Coming to understand the child has autism: Understanding parents’ evolving readiness for engaging in care
By Stephen J Gentles
From Autism
“Involving parents (or other family caregivers) in services and care for their child is generally seen as beneficial. Increased emphasis on family-centered approaches, for example, means that parents’ expertise and knowledge of their child gets incorporated to improve care.
This is especially relevant in autism—currently thought to affect 1 in 59 children. In autism, variation from child to child, and the involvement of numerous specialists to address multiple concerns, means that parents are usually central figures in directing a child’s care. Parents are also increasingly being asked to play roles implementing therapies with their child, helping generalize learning to the home and support key relationships.
But what if some parents aren’t ready for high levels of involvement? A large qualitative study has helped make explicit parents’ perspectives of being involved in navigating the possible solutions to a child’s complex set of problems. The first of two open access papers from this study, which addressed the long-term process of navigating autism-related care, provides some key observations. First, parents carry significant burden related to this involvement. The burdens take two forms: the often-overwhelming loss of personal time, energy and financial resources required; and the high stress attributable to emotional challenges from engaging in multiple interventions and systems of care.
Unsurprisingly, parents were still generally highly motivated, or ready, to involve themselves in finding solutions to help their child (parents of children with autism are known for high levels of engagement and advocacy). But this readiness was not consistent over time. This study was designed to examine parents’ navigating process over time, revealing its evolving trajectory. A hypothetical typical trajectory of a parent’s evolving readiness illustrates, qualitatively, how parents’ motivation was generally lowest early in their journey (below).
In other words, early on, when parents are just coming to understand their child has autism, is a promising place to look for explanations why they may not be ready to engage in care. The second open access paper, published in Autism, provided an in-depth exploration of this early process. Parents’ growing awareness and certainty of their child’s autism was accounted for by a series of four optional steps (below). In parallel, the paper explains how parents develop their initial readiness for involvement throughout this process, including the barriers they overcome.

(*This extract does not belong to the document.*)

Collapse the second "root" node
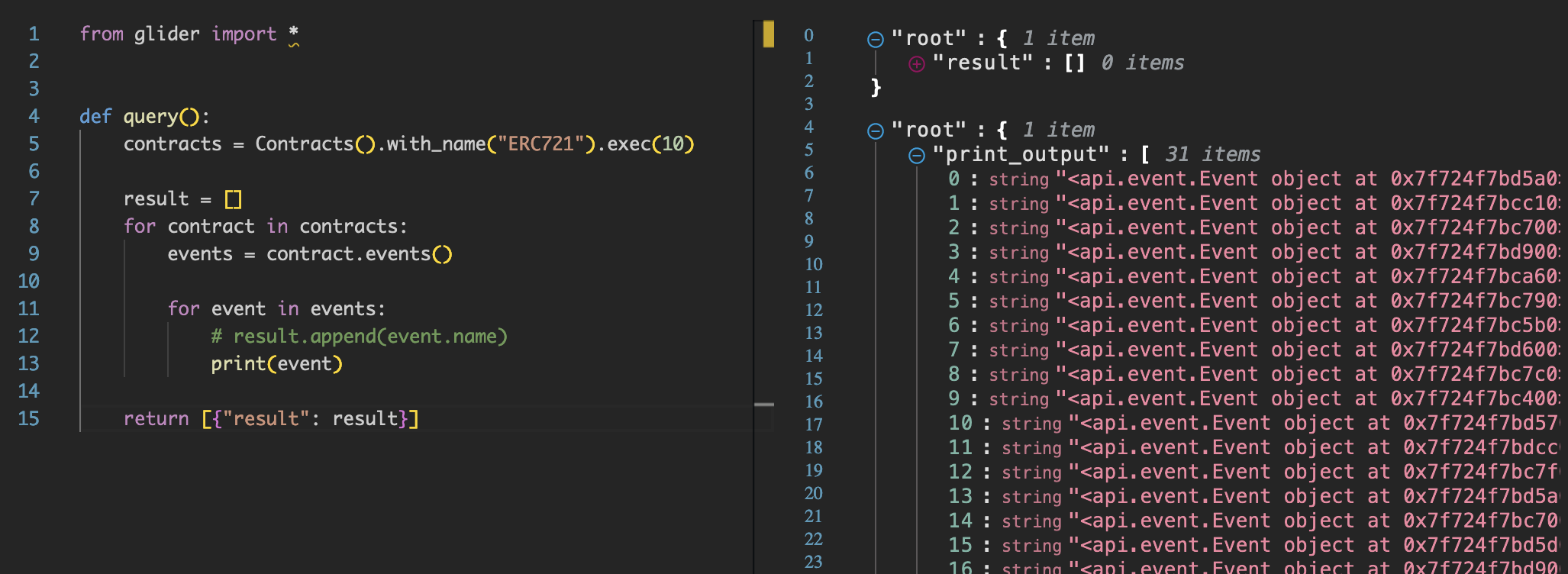This screenshot has height=574, width=1568. (876, 131)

Parents in hindsight regretted two potential barriers: denial, and later, grieving. Importantly, these were potential barriers, because numerous parents described not experiencing them. Notably, only a minority of the 32 parents interviewed describing experiencing the intense sadness and loss of grieving. This empirical finding contrasts with earlier sources portraying grief as a standard parent response to diagnosis (discussed here). This matters because overemphasis on grieving can harm the parent-child relationship, as autistic advocate, Jim Sinclair, articulated in his landmark 1993 speech, Don’t mourn for us. While parents should never be blamed for grieving, strengths-based discourses like neurodiversity may be helping more parents respond by seeing value rather than loss.”
Article details
Coming to understand the child has autism: A process illustrating parents’ evolving readiness for engaging in care
Stephen J Gentles, David B Nicholas, Susan M Jack, K Ann McKibbon, Peter Szatmari
First Published September 11, 2019 Research Article
DOI: 10.1177/1362361319874647
Autism
About
Stephen Gentles is member of the McMaster Autism Research Team, and a research and policy consultant with Autism Alliance of Canada and Autism Speaks Canada. He completed the featured scoping review as a postdoctoral fellow at the Offord Centre for Child Studies at McMaster University, in Hamilton, Canada. In addition to a strong belief in the importance of strengths-based approaches in autism-related research, Stephen has had a long-term general interest in promoting best use of the available research evidence.